Accuracy ILSVRC 2012 dataset: Accuracy (Top-5) 89.88%
Model Size 540Mb in npy format
Architecture
  • As the name suggests, VGG16 consists of 16 layers. Several variation exists. It repeats the pattern of 2 convolution layers followed by 1 dropout layers until the fully connected layer at the end.
  • Its design follows the philosophy of conserving time complexity, where each time max pooling reduce the input dimension by 2, number of kernals in the next convolutional layer increases by 2
Advantage
  • Simplicity: majority of the network consists of convolution layers and dropout layers in simple cascading fashion. It has no shortcut, normalization or concatenations operations.
Disadvantage
  • High memory and computational cost: although it is simple in network architecture, the exponential increase of convolutional kernals lead to significant increase of its model size as well as model execution time, comparing with GoogleNet and ResNet

Model code in Tensorflow: VGG16 Code

Pre-trained model in npy format: VGG16 Model (540Mb)

Output label lookup dictionary: Imagenet Classes

The model is converted into Tensorflow using ethereon's caffe-tensorflow library. The converted network requires the library to initialize network structure.


TextRank - Article Summarization & Keyword Extraction

Publication: TextRank: Bringing Order into Texts

TextRank applied PageRank-style graph ranking algorithm on natural language articles. Through tokenization of individual words as vertex and using co-occurance as unweighted connection, text rank graph can produce a list of keywords from a passage.

The author also achieved good performance in article summarization if the algorithm uses whole sentence as vertex and use "sentence similarity" as weighted connection.

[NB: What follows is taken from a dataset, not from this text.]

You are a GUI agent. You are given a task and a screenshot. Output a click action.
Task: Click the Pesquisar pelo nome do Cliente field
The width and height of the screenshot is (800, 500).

Accuracy TextRank outperforms many previous approaches in this area (e.g. Hulth, 2003)
Architecture
  • The algorithm computes the exact same way as PageRank/HITS rank.
Advantage
  • It is a text processing implementation of the already well known “pagerank” and “HITS” algorithms.
  • The model is language independent, with little external knowledge required.
Disadvantage
  • It can only ensure high quality for small sets of documents where text graph can be accurately constructed using proposed similarity measures.